**Dataset content**
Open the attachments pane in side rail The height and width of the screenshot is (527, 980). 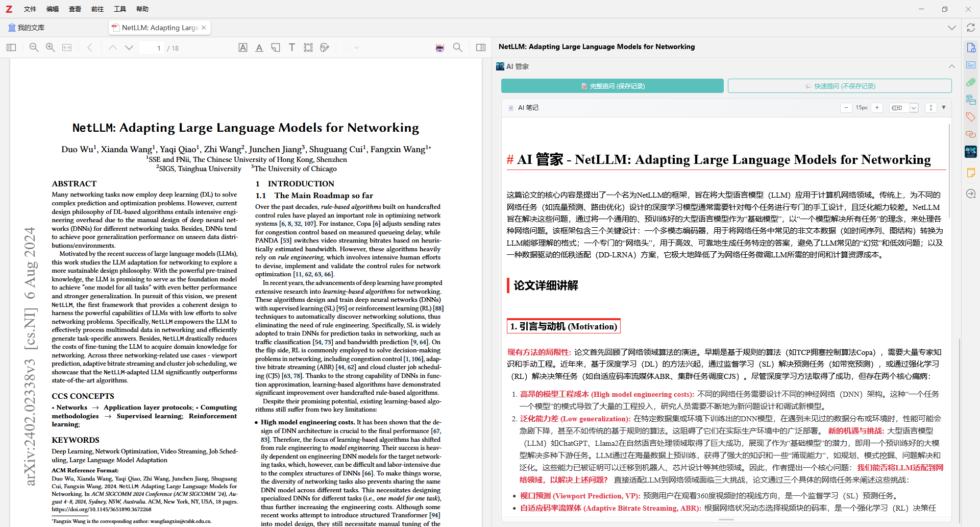[970, 82]
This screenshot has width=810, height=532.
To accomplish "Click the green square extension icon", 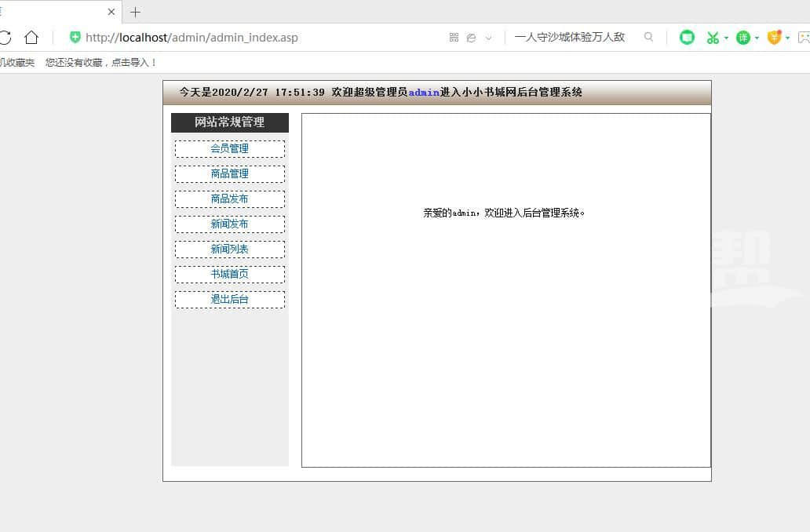I will [687, 37].
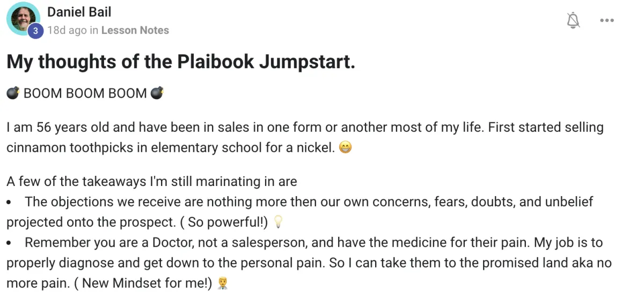Click the paragraph starting I am 56
This screenshot has width=644, height=305.
pyautogui.click(x=305, y=137)
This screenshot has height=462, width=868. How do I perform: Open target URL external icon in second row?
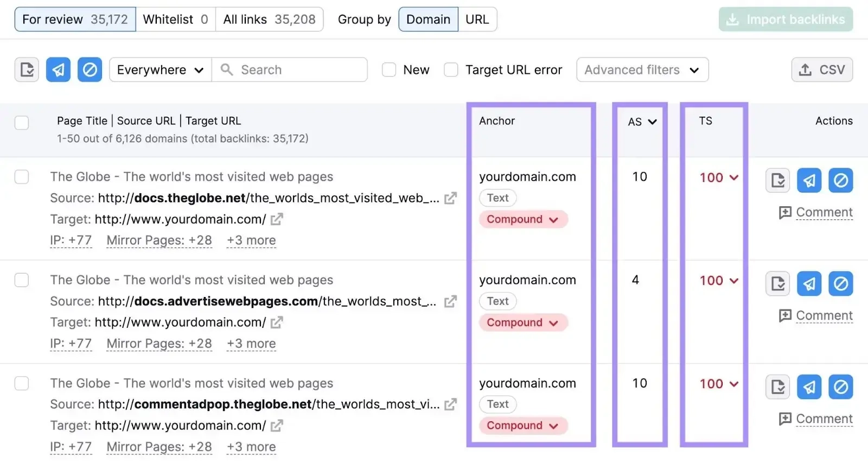(277, 322)
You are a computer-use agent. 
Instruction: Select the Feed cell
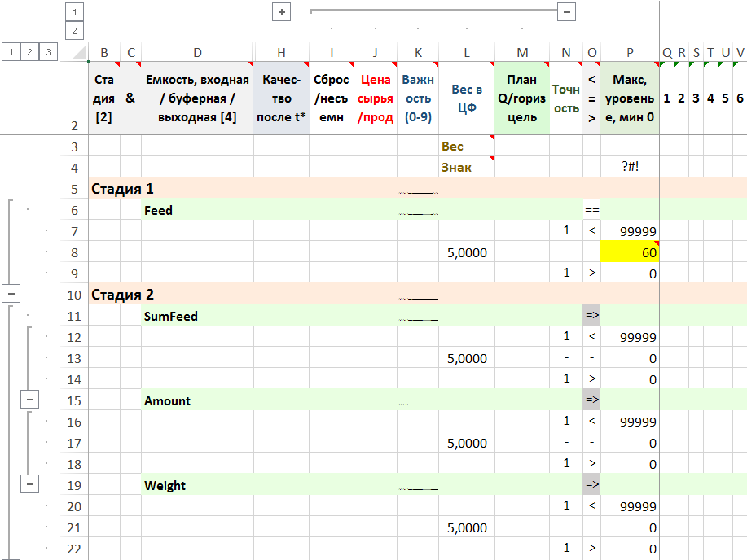(197, 210)
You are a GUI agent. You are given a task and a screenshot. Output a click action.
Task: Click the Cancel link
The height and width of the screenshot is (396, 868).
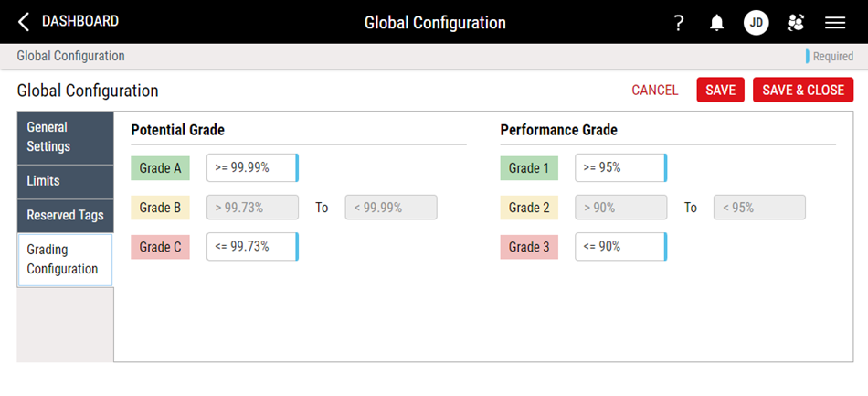(654, 90)
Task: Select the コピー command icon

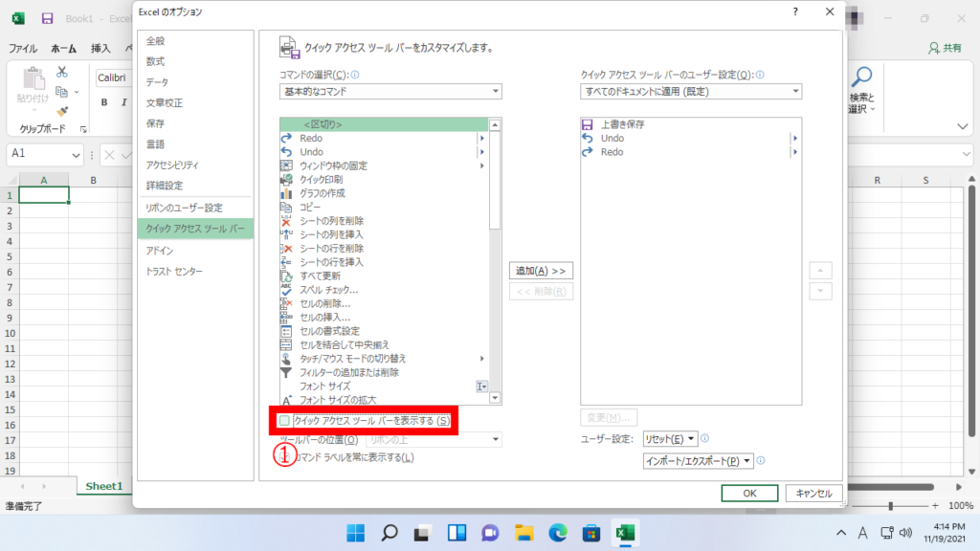Action: (x=285, y=207)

**Action item**
Identify the lines above that contain the word "agent", then copy them.

**Answer for this exercise**
You are a computer-use agent. 
You are a GUI agent. You are given a task and a screenshot. Output a click action.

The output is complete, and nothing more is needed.